# [Short task]
Print the text of every item below line for line, with no changes, and leave the pictures out.
* BEGIN *
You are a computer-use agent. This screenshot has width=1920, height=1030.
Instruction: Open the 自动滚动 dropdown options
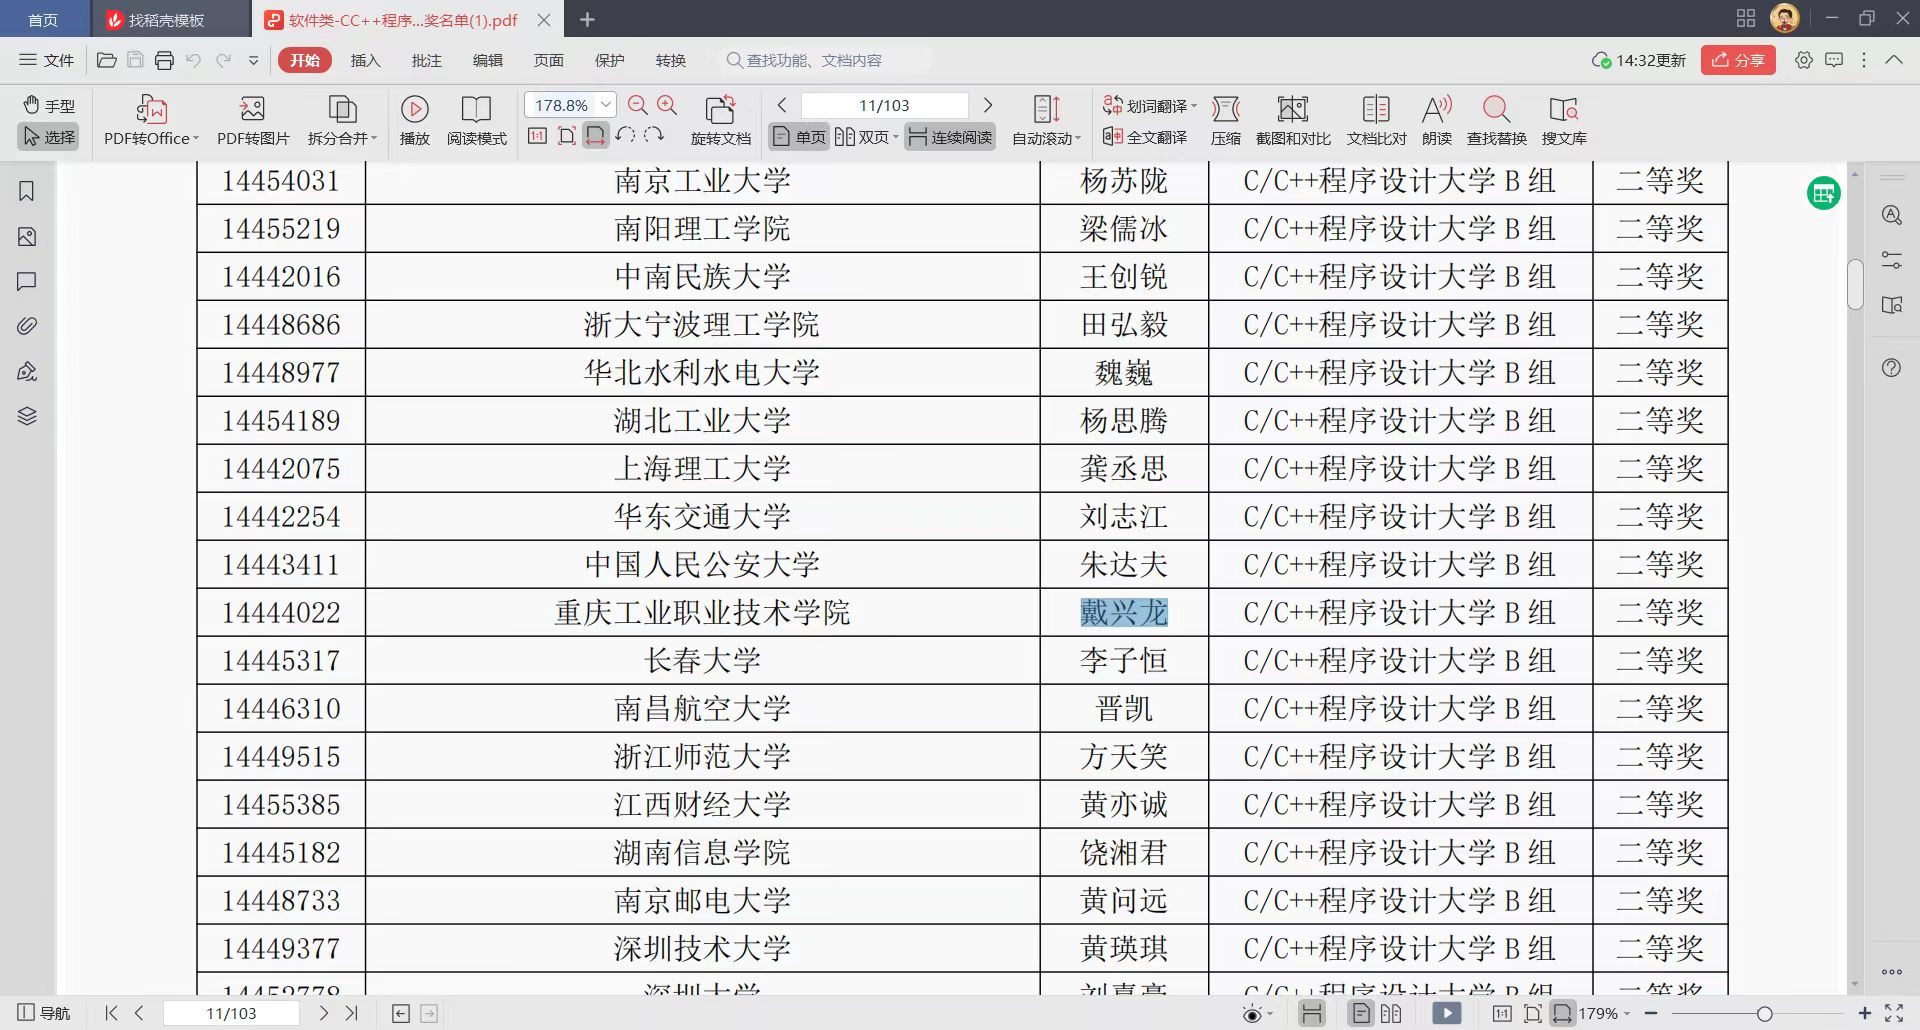coord(1078,139)
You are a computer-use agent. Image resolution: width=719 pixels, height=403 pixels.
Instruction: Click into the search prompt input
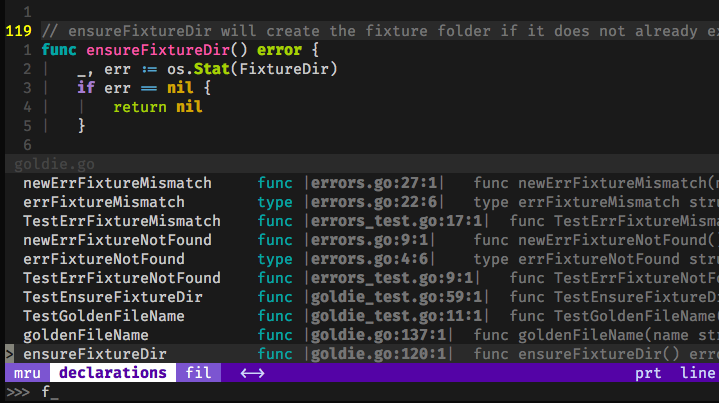[300, 391]
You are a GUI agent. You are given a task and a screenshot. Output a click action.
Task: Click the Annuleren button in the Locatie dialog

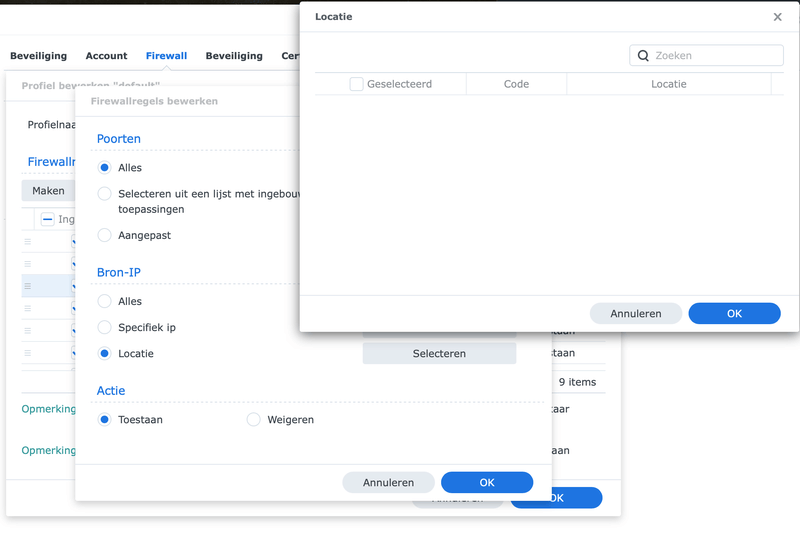[x=636, y=313]
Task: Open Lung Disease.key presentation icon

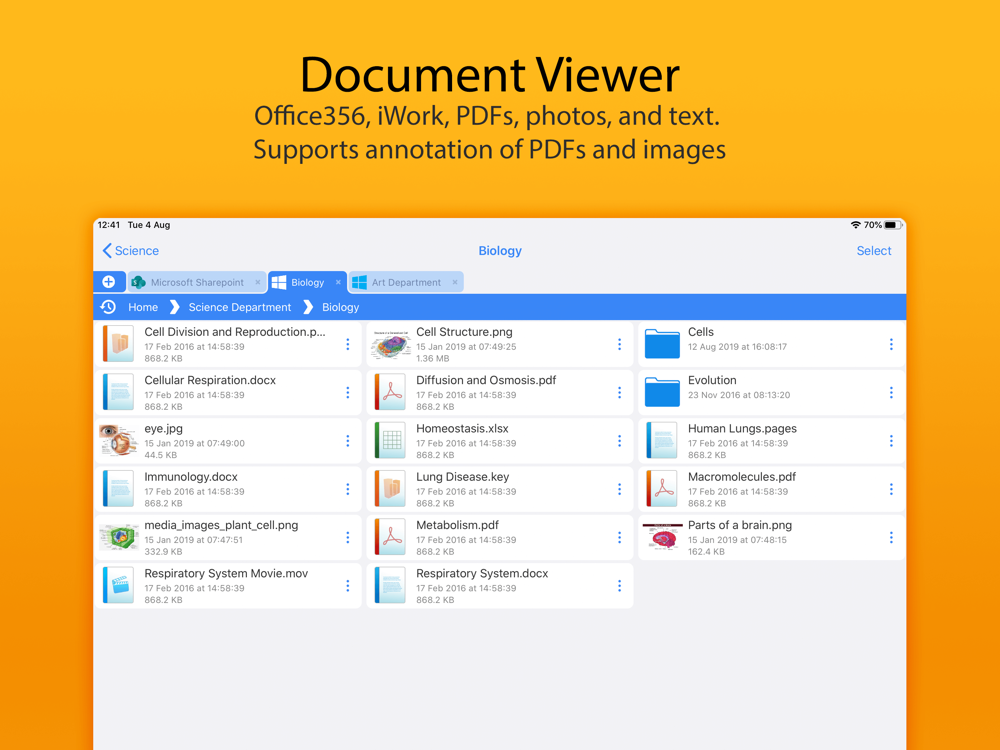Action: tap(390, 489)
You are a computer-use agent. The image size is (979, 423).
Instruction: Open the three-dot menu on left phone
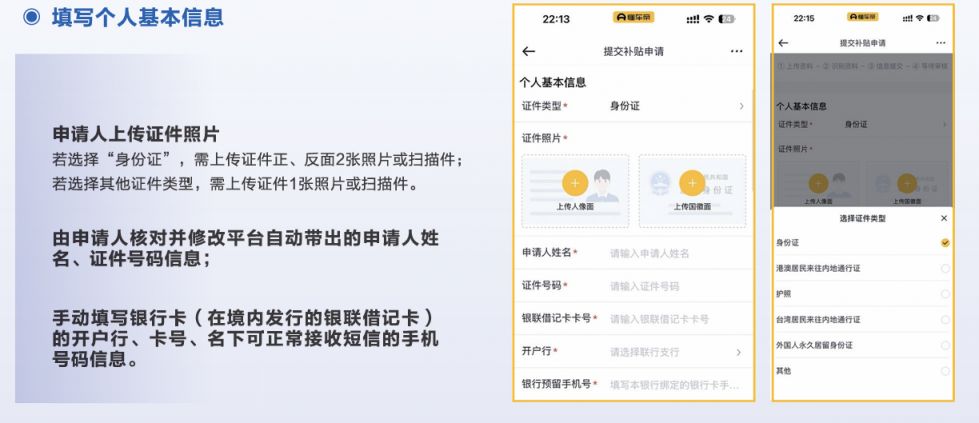click(x=737, y=51)
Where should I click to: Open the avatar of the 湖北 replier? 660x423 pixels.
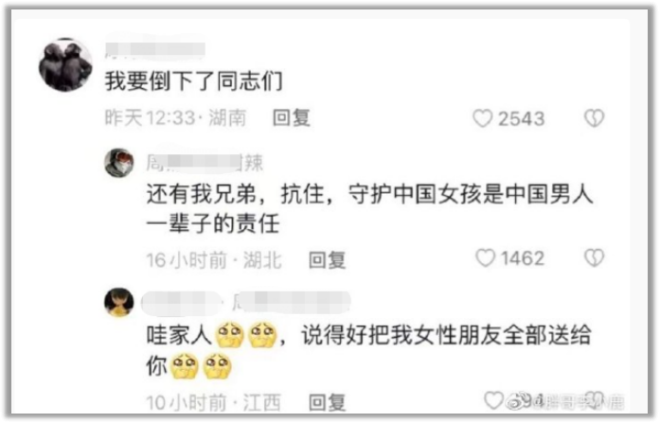pyautogui.click(x=119, y=163)
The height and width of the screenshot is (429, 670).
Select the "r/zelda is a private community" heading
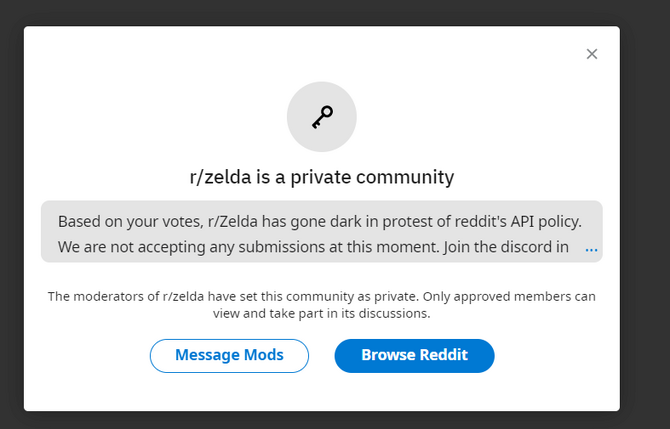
* END *
# [In response]
You are a computer-use agent. This screenshot has width=1920, height=1030.
Instruction: Open the 自动滚动 dropdown options
coord(1078,139)
You are a computer-use agent. Image resolution: width=719 pixels, height=403 pixels.
Instruction: Click into the search prompt input
[300, 391]
You are a GUI agent. You are given a task and a screenshot. Output a click action.
Task: Click the Annuleren button in the Locatie dialog

[x=636, y=313]
Task: Open Lung Disease.key presentation icon

Action: tap(390, 489)
You are a computer-use agent. The image size is (979, 423).
Instruction: Open the three-dot menu on left phone
click(x=737, y=51)
Where should I click to: Open the avatar of the 湖北 replier? 660x423 pixels.
pyautogui.click(x=119, y=163)
The height and width of the screenshot is (429, 670).
Select the "r/zelda is a private community" heading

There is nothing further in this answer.